The funny thing is, it’s not clear if the speaker comfortably embraces the traditions that she’s gathered here. The “How To” poems often strike me as humorously eccentric when compared to our modern know-how (crab shell powder for arthritis, anyone?). As well, there’s a suggestion that the speaker doesn’t fully understand what she’s tasting when she consumes rambutan and dragonfruit: “But a brailled slice tasted subtle as melon, as if its flavour dimmed at the close of my lips” (34). Still reaching for similes to describe the sensory experience, the speaker seems to find the “moment” or “act” of cultural inheritance (i.e.: tasting), somewhat anticlimactic, or at least continually elusive. What do you make of that line?
M: I think you’re right to latch on to that simile as indicative of something central to the concerns of the poem, and the book overall. Not only does the simile pair the known (the melon) with the unknown (the dragonfruit), but it also cleverly juxtaposes present and past: the melons that have been eaten and the rambutan being eaten, whose taste must be expressed as recalling something else, before familiarity eventually colours it as unique. The line becomes even more striking when it is considered together with the preceding sentence: “And dragon fruit, chemical-pink shone with tiny black seeds. But a brailled slice tasted melon…” (34). The reader is moved in quick succession from the lush visual “chemical pink” to descriptors of taste and touch; and the inclusion of the adjective “brailled” seems to almost preclude any sense of sight by evoking the raised bumps of the dragonfruit’s seeds as a way of “reading” the fruit’s meaning while being in some sense metaphorically blind.

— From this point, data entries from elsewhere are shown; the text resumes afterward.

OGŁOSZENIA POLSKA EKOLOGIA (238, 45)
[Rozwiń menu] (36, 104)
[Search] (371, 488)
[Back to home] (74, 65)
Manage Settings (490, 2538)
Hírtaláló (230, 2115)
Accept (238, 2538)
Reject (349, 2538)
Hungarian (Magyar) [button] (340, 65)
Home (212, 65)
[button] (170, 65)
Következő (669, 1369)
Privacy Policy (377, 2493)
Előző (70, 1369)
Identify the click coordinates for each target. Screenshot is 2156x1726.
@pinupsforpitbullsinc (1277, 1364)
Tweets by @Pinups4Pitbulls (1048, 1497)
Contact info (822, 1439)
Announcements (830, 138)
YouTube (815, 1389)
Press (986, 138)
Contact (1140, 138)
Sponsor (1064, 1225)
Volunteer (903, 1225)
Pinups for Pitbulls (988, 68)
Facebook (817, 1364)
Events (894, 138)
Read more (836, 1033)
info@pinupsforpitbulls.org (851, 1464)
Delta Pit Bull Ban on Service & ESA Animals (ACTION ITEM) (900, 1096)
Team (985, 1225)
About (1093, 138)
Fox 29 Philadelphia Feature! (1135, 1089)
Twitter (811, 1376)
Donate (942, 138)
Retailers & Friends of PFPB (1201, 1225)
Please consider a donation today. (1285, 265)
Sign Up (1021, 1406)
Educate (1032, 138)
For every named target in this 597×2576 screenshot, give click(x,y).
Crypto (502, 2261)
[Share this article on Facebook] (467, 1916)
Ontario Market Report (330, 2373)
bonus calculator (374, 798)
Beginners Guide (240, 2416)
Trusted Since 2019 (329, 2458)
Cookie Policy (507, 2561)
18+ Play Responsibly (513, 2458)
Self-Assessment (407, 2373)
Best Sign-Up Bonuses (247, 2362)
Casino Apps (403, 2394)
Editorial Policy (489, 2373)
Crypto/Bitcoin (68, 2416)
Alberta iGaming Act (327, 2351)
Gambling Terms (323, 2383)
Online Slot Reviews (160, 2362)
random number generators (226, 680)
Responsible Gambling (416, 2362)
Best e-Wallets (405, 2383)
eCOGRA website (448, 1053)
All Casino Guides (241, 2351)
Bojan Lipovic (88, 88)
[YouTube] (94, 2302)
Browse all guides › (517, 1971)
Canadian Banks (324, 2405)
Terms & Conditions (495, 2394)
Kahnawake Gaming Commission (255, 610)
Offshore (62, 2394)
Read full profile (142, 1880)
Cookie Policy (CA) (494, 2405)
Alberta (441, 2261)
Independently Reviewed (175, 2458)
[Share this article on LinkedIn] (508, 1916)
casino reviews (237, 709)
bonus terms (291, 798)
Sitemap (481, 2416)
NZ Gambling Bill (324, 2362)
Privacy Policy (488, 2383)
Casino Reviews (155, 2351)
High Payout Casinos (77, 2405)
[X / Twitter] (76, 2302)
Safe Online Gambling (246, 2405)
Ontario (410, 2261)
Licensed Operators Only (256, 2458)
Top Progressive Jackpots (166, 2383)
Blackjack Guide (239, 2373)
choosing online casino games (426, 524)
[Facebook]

In an interview with Miel Press, Sze states
I suppose my first draft was terrible because I was trying too hard to answer something. The book as it is now doesn’t. And I like it better this way. What do we do with all this history anyway?
This stuck with me: I appreciate her honesty, her lack of any parochial designs upon the reader. And I think it might have some bearing, in a roundabout way, on your observation that in many of these poems the speaker’s moment of cultural inheritance is “anticlimactic, continually elusive.” I would agree that Sze is implying as much: such moments that we would hope to be catalytic are often anticlimactic. In a way similar to Sze’s observation about her own first draft, Peeling Rambutan questions our tendency to expect certain cultural experiences to “answer something” without understanding that any definite answer is no answer, while also poignantly revelling in the context that allows such experiences to arise.
LR: Yes, the wonder of the “taste,” the moment of bafflement. Like the best poets, Sze puts experience first before interpretation.